Assistant Prof. Staudinger chosen as National Endowment for Humanities scholar

Alison Staudinger, an assistant professor in Democracy and Justice Studies at the University of Wisconsin-Green Bay, has been selected as an National Endowment for the Humanities Summer Scholar.

Selected from a national applicant pool, Staudinger will attend one of 30 seminars and institutes supported by the National Endowment for the Humanities. The Endowment is a federal agency that, each summer, supports these enrichment opportunities at colleges, universities and cultural institutions, so that faculty can work in collaboration and study with experts in humanities disciplines.

Staudinger will participate in an institute entitled “Reconsidering Flannery O’Connor.” The four-week program will be held in Milledgeville, Ga., at Georgia College and State University, and will be co-directed by Prof. Marshall Bruce Gentry of Georgia College and State University and Prof. Robert Donahoo of Sam Houston State University. Summer Scholars will attend 10 lectures, participate in seminars conducted by four leading O’Connor scholars, and spend a week working with materials available to scholars only through the Georgia College library. They also will work with renowned O’Connor scholars Gary M. Ciuba, Doreen Fowler, Brad Gooch and Virginia Wray.

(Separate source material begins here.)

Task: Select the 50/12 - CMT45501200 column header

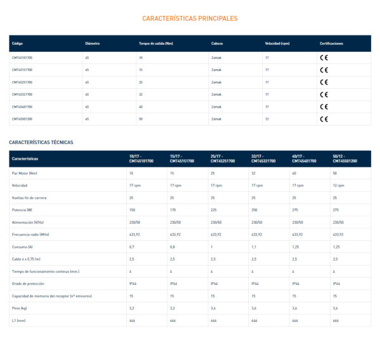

The 25 teachers selected to participate in the program each receive a stipend of $3,300 to cover their travel, study and living expenses.

Topics for the 30 seminars and institutes offered for college and university teachers this summer are as follows: Algeria, Morocco, Tunisia: Literature, the arts, and cinema since independence; American Maritime People; America’s East Central Europeans: Migration and memory; Arts, architecture and devotional interaction in England, 1200–1600; Black aesthetics and African diasporic culture; Bridging national borders in North America; Dante’s Divine Comedy: Poetry, philosophy and the city of Florence; Daoist literature and history; George Herbert and Emily Dickinson; Jewish Buenos Aires; The Late Ottoman and Russian Empires: Citizenship, belonging and difference; Mapping nature across the Americas; The meanings of property; Medieval political philosophy: Islamic, Jewish and Christian; Mississippi in the national civil rights narrative; The Mongols, Eurasia and global history; Mortality: Facing death in ancient Greece; Performing Dickens: Oliver Twist and Great Expectations on page, stage and screen; Pictorial histories and myths: “Graphic novels” of the Mixtecs and Aztecs; Problems in the study of religion; Reconsidering Flannery O’Connor; Reform and renewal in medieval Rome; Representations of the “other”: Jews in medieval England; Socrates; Tudor books and readers: 1485–1603; The federal government and the American West; The visual culture of the American Civil War; Westward expansion and the Constitution in the early American republic; World War I and the arts; World War I in the Middle East.

The approximately 437 NEH Summer Scholars who participate in these programs of study will teach more than 113,925 American students the following year.